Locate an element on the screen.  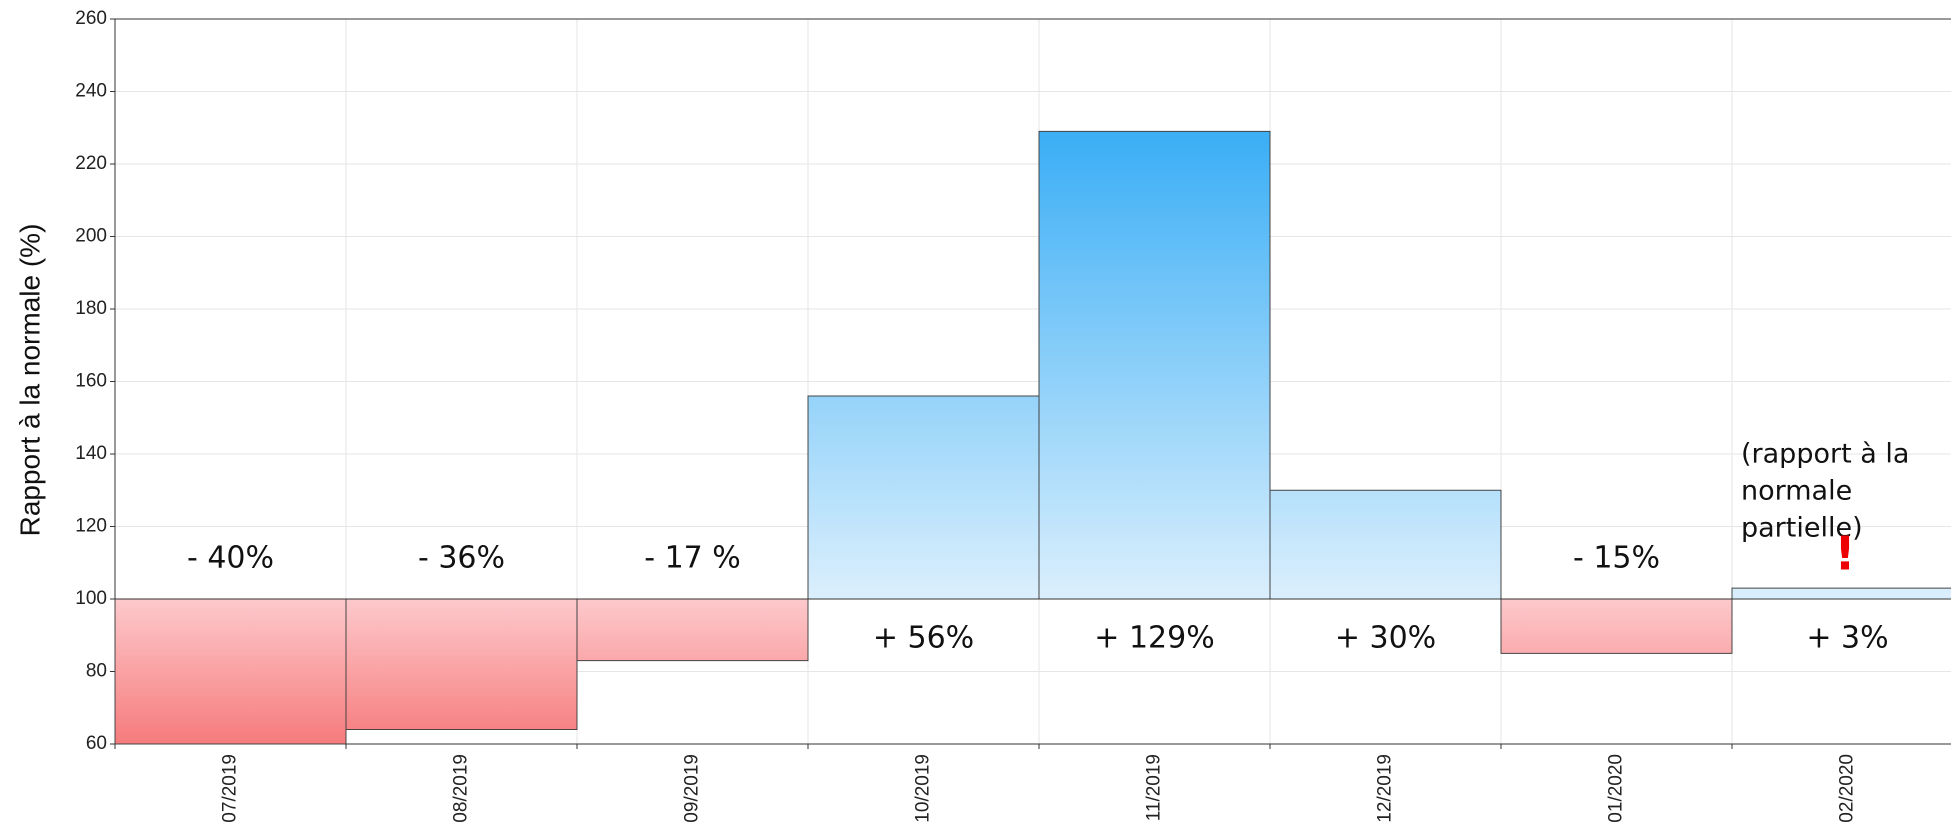
y-tick-label: 60 is located at coordinates (96, 744).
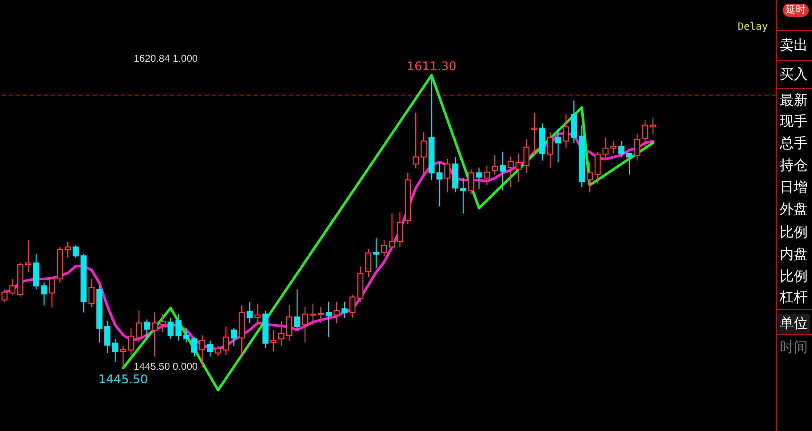 Image resolution: width=812 pixels, height=431 pixels. Describe the element at coordinates (794, 46) in the screenshot. I see `text: 卖出` at that location.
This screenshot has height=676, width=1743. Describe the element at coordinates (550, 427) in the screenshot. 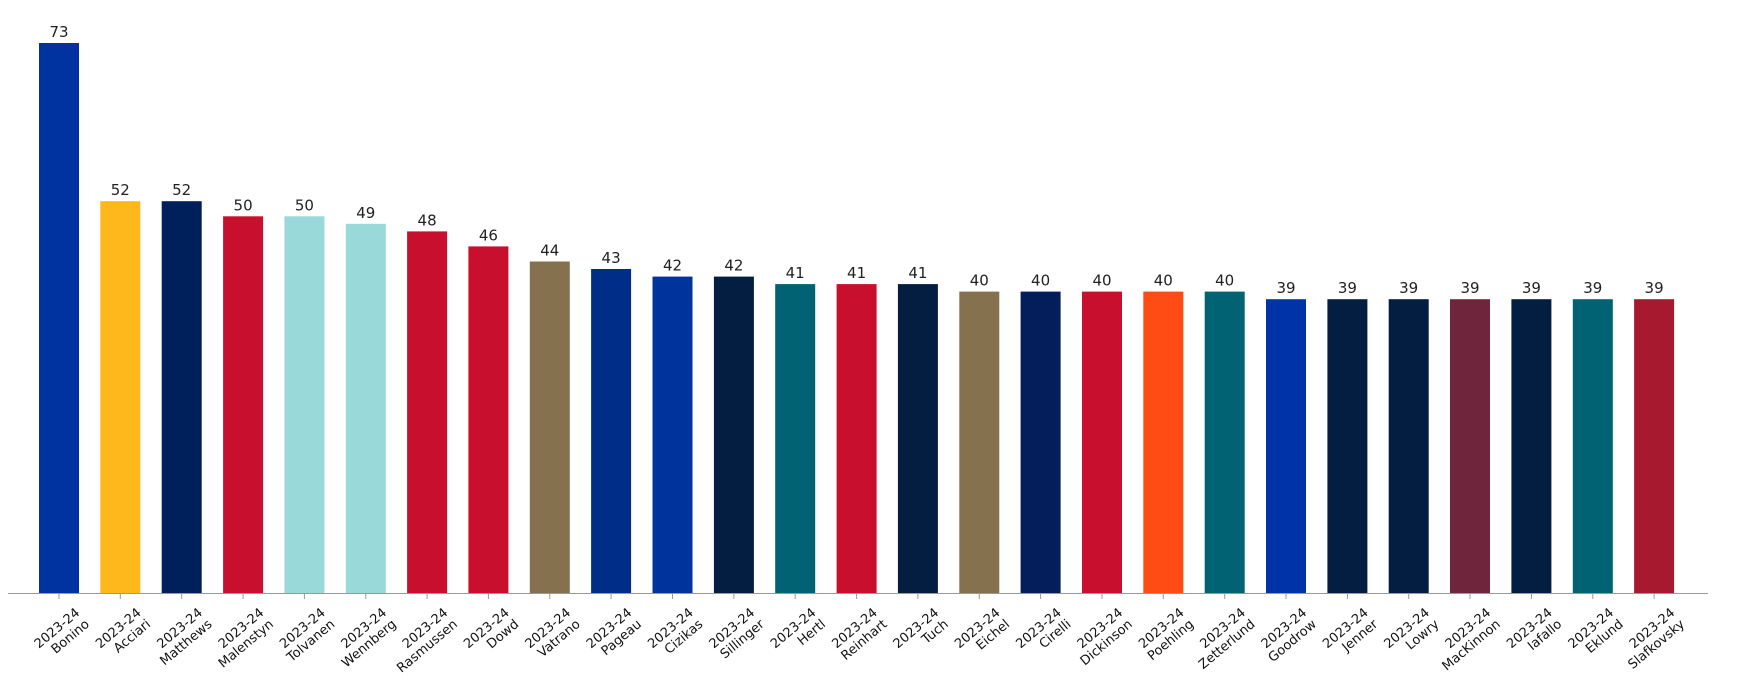

I see `bar-vatrano` at that location.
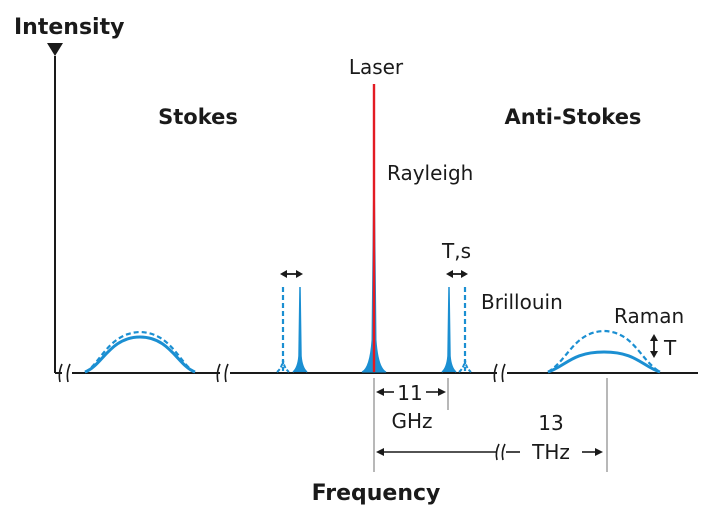  I want to click on x-axis-label: Frequency, so click(376, 494).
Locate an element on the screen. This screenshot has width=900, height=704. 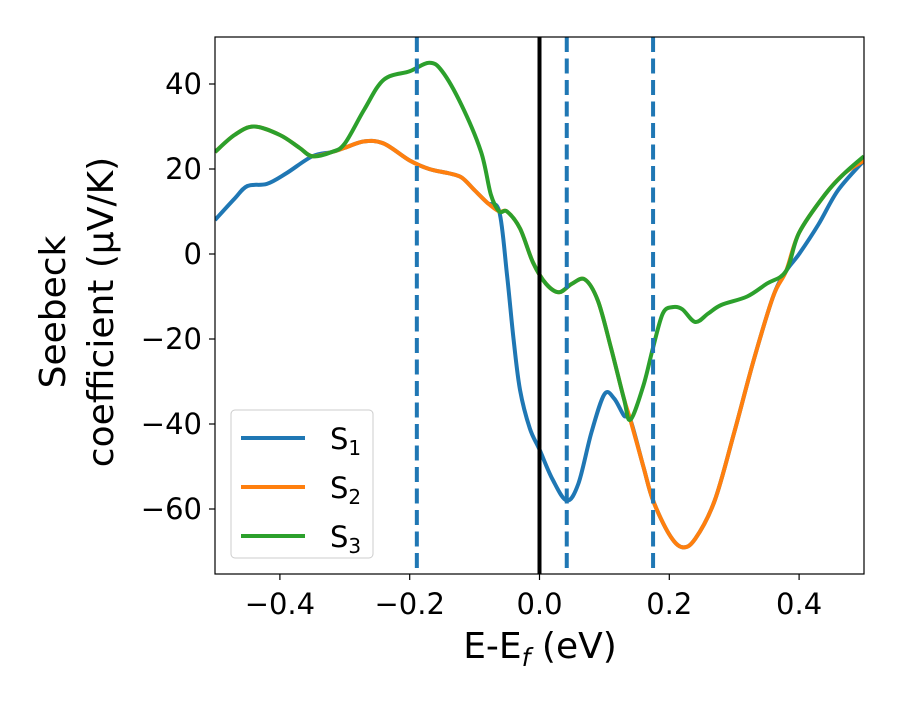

TASK DIRECTIONS: Format the lines above as a JSON list of strings, one string per line, skipping blank lines and leaving out the pictures.

TASK SOLUTION:
[
  "Locate an element on the screen.  ",
  "y-tick-label: 60 is located at coordinates (96, 744).",
  " Image resolution: width=812 pixels, height=431 pixels. Describe the element at coordinates (794, 46) in the screenshot. I see `text: 卖出` at that location.",
  "This screenshot has height=676, width=1743. Describe the element at coordinates (550, 427) in the screenshot. ",
  "I see `bar-vatrano` at that location.",
  "  I want to click on x-axis-label: Frequency, so click(376, 494).",
  "Locate an element on the screen. This screenshot has width=900, height=704. "
]